L’Oms inserisce i farmaci GLP-1 per diabete e obesita nella lista dei medicinali essenziali

Penna di insulina appoggiata su una superficie chiara

L’Organizzazione mondiale della sanità (OMS) ha aggiornato la propria Lista dei farmaci essenziali includendo per la prima volta gli agonisti del recettore GLP-1 per il trattamento del diabete di tipo 2 e dell’obesità, accanto a nuove terapie oncologiche. La decisione, riferita in Italia da Quotidiano Sanità, potrebbe spingere molti Paesi a rendere questi medicinali più accessibili nei sistemi pubblici.

La lista dell’OMS non è vincolante, ma orienta le scelte di acquisto e rimborso di gran parte del mondo, in particolare nei Paesi a basso e medio reddito. L’ingresso di una classe di farmaci assume quindi un peso politico ed economico rilevante.

Che cosa prevede l’aggiornamento

Gli analoghi del GLP-1, tra cui la semaglutide, nascono per il controllo della glicemia nel diabete di tipo 2 e si sono poi affermati nella gestione del peso. Inserendoli nell’elenco, l’OMS ne riconosce il ruolo tra i trattamenti considerati prioritari per la salute pubblica.

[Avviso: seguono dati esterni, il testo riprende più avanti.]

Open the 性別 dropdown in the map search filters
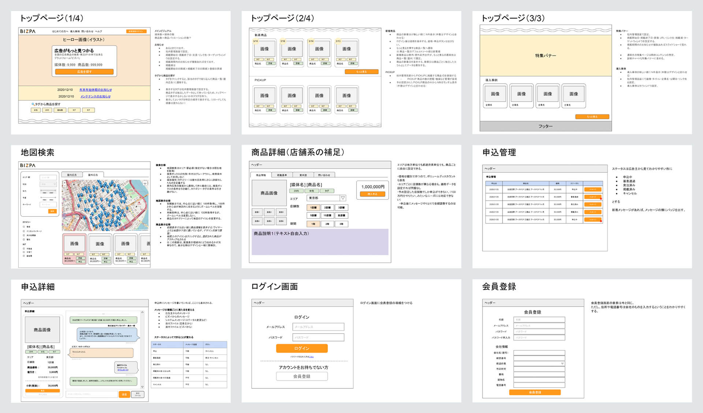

L’aggiornamento arriva mentre cresce la pressione sui prezzi. Questi farmaci restano costosi e la loro disponibilità è diseguale tra i sistemi sanitari, un divario che l’organizzazione punta a ridurre.

I nodi ancora aperti

  • Il costo elevato, che limita l’accesso nei Paesi meno ricchi.
  • La capacità produttiva, messa alla prova da una domanda in forte crescita.
  • Le regole di rimborso, che restano di competenza dei singoli Stati.

Il quadro italiano

In Italia la questione è già sul tavolo. Per il diabete di tipo 2 i farmaci GLP-1 sono rimborsati dal Servizio sanitario nazionale attraverso la Nota 100 dell’AIFA, quando altri trattamenti non bastano. Per l’obesità, invece, prodotti come Wegovy restano in fascia C, a carico del paziente, con una spesa mensile che si colloca su alcune centinaia di euro.

Il consumo è esploso. La semaglutide è passata da circa 322 mila confezioni rimborsate nel 2020 a oltre quattro milioni nel 2024, e l’AIFA ha pubblicato una guida per orientare medici e pazienti su indicazioni, sicurezza e rischi.

Che cosa può cambiare

La mossa dell’OMS non modifica di per sé i prezzi né le regole nazionali, ma rafforza la posizione di chi chiede un accesso più ampio. Un riconoscimento internazionale di questo tipo può favorire negoziazioni sui costi e, nel tempo, l’arrivo di versioni equivalenti quando scadranno i brevetti.

La partita si giocherà nei prossimi cicli di revisione dei prontuari nazionali, dove ogni Paese dovrà decidere se e come tradurre l’indicazione dell’organizzazione in disponibilità reale per i pazienti.